+++ Supplied data +++

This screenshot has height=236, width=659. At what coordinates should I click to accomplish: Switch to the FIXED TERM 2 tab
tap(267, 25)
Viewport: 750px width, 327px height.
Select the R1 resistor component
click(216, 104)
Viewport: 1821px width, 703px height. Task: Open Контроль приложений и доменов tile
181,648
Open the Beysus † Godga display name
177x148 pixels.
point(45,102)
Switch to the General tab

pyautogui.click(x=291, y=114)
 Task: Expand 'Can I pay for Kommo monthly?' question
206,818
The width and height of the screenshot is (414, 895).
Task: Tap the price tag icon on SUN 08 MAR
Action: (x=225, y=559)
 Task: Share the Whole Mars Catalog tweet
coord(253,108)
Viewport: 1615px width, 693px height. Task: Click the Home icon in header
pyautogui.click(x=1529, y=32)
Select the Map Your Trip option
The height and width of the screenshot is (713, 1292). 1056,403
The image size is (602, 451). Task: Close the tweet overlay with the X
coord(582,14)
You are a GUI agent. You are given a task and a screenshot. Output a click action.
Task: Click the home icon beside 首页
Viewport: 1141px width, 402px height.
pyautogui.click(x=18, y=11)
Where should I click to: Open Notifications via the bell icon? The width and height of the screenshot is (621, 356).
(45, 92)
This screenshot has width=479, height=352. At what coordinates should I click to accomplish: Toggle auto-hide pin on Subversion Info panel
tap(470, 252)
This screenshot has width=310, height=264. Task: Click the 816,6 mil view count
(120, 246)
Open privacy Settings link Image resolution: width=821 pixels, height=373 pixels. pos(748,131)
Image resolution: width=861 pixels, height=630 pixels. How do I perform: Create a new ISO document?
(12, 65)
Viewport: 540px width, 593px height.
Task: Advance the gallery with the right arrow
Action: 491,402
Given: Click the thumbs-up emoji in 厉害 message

+++

• _Problem to work on_
Give exactly, and nothing besides, the lines from the one in which "Image resolution: width=861" occurs through the end of the records.

• _Response box_
Image resolution: width=861 pixels, height=630 pixels. How do I perform: Create a new ISO document?
(12, 65)
Viewport: 540px width, 593px height.
Task: Advance the gallery with the right arrow
Action: 491,402
Given: Click the thumbs-up emoji in 厉害 message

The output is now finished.